Embedding model	Number of dimensions	Description
m3e-small	512	Sourced from moka-ai/m3e-small. This model supports only Chinese but not English.
m3e-base	768	Sourced from moka-ai/m3e-base. This model supports Chinese and English.
text2vec	1024	Sourced from GanymedeNil/text2vec-large-chinese. This model supports Chinese and English.
text-embedding-v1	1536	Sourced from Text Embedding of Alibaba Cloud Model Studio. This model supports Chinese and English.
text-embedding-v2	1536	An upgraded version of text-embedding-v1.
clip-vit-b-32 (multimodal)	512	An open source multimodal model that supports text and images.

Vector indexes

The following table describes the parameters that you can configure for vector indexes.

Parameter	Description
metrics	The distance or similarity metric algorithm.
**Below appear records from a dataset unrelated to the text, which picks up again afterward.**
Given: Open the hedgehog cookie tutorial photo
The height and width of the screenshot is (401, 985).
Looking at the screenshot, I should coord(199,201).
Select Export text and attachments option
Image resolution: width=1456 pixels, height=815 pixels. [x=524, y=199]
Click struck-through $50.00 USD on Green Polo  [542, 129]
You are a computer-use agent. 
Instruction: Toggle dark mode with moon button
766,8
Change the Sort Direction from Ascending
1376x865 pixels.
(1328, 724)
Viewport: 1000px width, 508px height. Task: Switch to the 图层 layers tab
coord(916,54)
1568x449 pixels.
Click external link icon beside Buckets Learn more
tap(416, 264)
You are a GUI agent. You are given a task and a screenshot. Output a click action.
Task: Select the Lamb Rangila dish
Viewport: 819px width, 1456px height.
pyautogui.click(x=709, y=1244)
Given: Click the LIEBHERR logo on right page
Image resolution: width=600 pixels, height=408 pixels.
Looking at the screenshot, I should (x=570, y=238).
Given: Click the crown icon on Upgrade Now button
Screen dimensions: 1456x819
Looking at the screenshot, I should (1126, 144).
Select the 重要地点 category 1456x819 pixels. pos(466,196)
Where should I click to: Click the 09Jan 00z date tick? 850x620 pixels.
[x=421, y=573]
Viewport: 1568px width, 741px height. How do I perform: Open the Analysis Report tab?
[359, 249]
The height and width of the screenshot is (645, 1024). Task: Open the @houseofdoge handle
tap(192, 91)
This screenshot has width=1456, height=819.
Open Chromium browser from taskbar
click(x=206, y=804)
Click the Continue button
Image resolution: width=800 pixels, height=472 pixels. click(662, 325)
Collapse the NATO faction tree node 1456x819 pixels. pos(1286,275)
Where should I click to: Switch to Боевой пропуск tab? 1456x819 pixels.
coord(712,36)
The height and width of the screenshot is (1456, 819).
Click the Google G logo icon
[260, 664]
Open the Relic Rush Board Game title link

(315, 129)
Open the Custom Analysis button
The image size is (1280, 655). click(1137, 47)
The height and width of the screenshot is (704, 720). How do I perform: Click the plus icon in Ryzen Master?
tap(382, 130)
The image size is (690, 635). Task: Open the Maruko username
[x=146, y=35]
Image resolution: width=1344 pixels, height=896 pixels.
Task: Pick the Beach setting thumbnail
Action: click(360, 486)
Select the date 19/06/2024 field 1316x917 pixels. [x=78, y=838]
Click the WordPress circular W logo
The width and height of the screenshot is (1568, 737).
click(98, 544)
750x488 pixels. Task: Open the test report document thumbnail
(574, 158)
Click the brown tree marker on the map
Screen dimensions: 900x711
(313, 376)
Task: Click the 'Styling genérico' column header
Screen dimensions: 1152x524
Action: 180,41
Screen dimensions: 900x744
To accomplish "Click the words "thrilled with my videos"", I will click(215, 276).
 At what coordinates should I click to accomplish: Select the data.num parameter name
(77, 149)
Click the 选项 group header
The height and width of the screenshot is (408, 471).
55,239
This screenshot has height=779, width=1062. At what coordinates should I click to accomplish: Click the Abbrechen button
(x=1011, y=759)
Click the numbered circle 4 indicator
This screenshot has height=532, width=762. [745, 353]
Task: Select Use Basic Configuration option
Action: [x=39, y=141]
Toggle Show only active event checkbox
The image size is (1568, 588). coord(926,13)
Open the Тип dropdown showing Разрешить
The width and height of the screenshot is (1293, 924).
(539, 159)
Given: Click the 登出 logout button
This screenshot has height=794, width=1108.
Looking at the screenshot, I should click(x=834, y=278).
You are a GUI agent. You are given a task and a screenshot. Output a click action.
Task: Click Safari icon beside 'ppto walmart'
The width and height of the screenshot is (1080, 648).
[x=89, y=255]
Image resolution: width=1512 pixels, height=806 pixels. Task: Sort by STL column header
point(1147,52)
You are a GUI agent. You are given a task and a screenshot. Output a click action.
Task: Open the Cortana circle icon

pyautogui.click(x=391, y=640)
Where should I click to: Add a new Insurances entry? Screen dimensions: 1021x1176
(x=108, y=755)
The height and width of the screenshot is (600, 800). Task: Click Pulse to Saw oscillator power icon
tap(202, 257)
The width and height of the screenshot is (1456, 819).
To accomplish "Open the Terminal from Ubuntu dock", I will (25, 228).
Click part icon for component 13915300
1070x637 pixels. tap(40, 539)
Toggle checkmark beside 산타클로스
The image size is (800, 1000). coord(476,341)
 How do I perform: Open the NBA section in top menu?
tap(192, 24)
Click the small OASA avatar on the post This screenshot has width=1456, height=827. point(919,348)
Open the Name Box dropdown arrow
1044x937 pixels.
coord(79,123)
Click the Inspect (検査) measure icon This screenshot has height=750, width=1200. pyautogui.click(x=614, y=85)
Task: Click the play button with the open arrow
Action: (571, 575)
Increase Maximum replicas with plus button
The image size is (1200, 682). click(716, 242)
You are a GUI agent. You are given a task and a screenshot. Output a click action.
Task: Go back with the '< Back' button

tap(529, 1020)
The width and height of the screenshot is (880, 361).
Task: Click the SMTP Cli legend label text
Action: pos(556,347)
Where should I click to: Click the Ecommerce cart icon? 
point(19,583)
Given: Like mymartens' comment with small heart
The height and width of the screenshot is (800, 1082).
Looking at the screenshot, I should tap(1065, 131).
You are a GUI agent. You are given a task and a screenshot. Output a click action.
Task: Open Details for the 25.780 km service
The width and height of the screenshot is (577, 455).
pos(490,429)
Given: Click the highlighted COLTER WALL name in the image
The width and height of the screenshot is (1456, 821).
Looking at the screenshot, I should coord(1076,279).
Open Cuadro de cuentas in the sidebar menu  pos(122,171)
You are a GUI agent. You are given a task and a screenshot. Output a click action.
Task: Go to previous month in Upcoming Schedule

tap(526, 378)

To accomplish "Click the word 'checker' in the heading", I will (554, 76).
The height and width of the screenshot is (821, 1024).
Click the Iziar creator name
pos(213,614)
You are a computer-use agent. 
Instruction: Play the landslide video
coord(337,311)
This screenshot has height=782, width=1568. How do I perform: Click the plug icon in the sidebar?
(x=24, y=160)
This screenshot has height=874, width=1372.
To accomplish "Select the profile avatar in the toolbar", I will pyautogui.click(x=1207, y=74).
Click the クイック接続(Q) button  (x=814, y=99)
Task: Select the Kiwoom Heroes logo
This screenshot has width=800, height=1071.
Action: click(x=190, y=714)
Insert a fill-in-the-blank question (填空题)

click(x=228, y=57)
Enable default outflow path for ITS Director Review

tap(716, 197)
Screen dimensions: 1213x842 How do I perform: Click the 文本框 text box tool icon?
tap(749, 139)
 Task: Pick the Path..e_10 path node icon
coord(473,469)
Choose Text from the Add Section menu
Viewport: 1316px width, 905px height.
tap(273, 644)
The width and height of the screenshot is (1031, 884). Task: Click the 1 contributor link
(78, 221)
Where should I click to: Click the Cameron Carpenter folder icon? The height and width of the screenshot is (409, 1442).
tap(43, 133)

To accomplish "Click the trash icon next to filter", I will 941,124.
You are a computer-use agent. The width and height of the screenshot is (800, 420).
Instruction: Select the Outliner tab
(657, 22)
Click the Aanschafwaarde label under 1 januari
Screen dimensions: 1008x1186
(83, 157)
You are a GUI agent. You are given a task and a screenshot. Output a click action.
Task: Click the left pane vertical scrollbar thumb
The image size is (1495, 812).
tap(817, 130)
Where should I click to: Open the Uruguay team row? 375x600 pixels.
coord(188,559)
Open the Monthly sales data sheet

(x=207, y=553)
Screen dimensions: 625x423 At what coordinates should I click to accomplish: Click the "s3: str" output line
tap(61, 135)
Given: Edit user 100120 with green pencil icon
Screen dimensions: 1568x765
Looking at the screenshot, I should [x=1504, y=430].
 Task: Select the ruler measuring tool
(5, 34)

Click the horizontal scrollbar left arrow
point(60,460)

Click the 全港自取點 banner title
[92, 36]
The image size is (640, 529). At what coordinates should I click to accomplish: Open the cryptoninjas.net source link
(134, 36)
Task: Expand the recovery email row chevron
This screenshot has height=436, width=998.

Valid values: l2: uses the squared Euclidean distance function to create indexes. This metric algorithm is suitable for image similarity search scenarios. ip: uses the negative inner product distance function to create indexes. This metric algorithm is used to replace cosine similarity after vector normalization. cosine: uses the cosine distance function to create indexes. This metric algorithm is suitable for text similarity search scenarios.
hnsw_m	The maximum number of neighbors for the HNSW algorithm. The AnalyticDB for PostgreSQL API automatically sets different values based on the vector dimension.
pq_enable	Specifies whether to enable the PQ feature for index acceleration and dimensionality reduction. Valid values: 0: no. 1: yes. The PQ feature uses existing vector sample data for training. If the number of rows that are occupied by data is less than 500,000, we recommend that you do not specify this parameter.
external_storage	Specifies whether to use the memory mapping technology to create HNSW indexes. Valid values: 0: uses segmented paging storage to create indexes. This method uses the shared buffer of PostgreSQL for caching and supports the delete and update operations. 1: uses the memory mapping technology to create indexes. This method does not support the delete or update operation.